-- Extracted material follows --
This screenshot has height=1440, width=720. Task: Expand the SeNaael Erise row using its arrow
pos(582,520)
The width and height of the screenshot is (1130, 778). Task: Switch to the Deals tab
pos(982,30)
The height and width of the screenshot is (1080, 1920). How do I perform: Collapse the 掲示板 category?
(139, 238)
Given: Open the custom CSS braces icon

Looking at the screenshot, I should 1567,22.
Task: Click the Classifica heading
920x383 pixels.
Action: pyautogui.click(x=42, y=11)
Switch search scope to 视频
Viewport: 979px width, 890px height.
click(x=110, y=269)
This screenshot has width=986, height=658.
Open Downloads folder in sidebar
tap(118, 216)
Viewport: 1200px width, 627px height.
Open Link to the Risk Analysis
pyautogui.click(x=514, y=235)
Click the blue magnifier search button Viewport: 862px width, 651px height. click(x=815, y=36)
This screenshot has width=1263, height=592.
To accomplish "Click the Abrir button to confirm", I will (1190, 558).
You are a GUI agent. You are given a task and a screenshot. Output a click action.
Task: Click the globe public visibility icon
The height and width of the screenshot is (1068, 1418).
-- Extracted material concluded --
Activity
Could you reproduce, exactly as written, the lines running from the one with "Click the blue" to the end of the entries above?

Completed task
Click the blue magnifier search button Viewport: 862px width, 651px height. click(x=815, y=36)
This screenshot has width=1263, height=592.
To accomplish "Click the Abrir button to confirm", I will (1190, 558).
You are a GUI agent. You are given a task and a screenshot. Output a click action.
Task: Click the globe public visibility icon
The height and width of the screenshot is (1068, 1418).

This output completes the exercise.